As strongly as I support one specific candidate in this next presidential election I am still frustrated. I really do dislike politics. I don't understand why we have political parties and why people choose a side and pledge their vote to that side no matter what. I don't understand why candidates can't just state their policies and views about real issues and leave irrelevant things out. I don't understand why candidates can't just say what they think rather than saying how they are right and the other side is wrong. Why the heck are we on sides anyway. I have a hard time believing that the founders of this country would be happy today if they say how politics are conducted and the fighting and lashing out and attacking of character that takes place. Every four years I cringe at this time. Up until this year I have never felt strongly in favor of a specific candidate (it's more like I have felt strongly against one) and even with how strong I feel I have a hard time getting involved in discussions and debates. I feel like they always turn ugly.
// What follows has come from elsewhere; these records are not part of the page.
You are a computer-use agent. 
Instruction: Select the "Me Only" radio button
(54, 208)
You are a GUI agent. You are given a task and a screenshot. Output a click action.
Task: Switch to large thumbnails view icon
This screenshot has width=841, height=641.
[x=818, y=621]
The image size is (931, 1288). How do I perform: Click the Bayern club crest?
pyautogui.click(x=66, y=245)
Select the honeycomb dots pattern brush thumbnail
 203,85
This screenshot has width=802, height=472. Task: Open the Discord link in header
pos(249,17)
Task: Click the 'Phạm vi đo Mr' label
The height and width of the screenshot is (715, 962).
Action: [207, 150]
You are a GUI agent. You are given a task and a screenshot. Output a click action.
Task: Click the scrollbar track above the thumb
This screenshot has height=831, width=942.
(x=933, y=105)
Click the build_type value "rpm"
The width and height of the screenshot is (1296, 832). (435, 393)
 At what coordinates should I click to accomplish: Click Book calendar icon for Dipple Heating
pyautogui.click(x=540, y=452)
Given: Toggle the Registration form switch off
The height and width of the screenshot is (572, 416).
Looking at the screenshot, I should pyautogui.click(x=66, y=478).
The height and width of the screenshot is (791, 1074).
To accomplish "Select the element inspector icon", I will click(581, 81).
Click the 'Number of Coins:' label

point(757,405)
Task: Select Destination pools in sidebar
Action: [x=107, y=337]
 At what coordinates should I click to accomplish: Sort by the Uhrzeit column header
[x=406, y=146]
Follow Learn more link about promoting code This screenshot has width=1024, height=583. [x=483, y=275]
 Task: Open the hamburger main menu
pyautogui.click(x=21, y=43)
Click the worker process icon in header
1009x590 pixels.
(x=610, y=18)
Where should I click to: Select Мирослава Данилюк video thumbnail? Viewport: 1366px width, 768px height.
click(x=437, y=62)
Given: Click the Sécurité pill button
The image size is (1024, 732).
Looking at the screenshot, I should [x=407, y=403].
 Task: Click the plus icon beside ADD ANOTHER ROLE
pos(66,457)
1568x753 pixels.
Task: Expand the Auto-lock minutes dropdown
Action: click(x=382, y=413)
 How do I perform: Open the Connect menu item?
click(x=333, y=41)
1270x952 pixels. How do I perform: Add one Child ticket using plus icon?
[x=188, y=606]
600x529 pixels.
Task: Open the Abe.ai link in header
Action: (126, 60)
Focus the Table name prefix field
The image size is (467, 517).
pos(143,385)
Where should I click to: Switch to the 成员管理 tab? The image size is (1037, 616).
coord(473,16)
People don't listen to the other side because they are so convinced that their side is right on every issue and that the other side is always wrong. And what really bothers me the most is when candidates say they are more religious than the other. As a religious person this really ticks me off. Who has any right to say their faith is better than another person's. We are not God so why are we so obsessed with judging others as if we were. Everyone says "God bless America" at the end of their speech. What!!!! If we are truly followers of Jesus we would ask that God bless every person in this world. Jesus didn't have allegiance to a nation or a flag...his allegiance was to God. Imagine that. A world in which people actually worked together and didn't divide into teams. Of course I understand that all people can't agree on every issue, but I still believe that people can exist without dividing constantly and fighting against one another. I will remain confident in the candidate I support because I do support his views on issues, but I will not buy into any of this ridiculous fighting and character attacking from the media. I will not buy into dividing into teams and I definitely will not buy into believing that one candidate has a better faith than the other.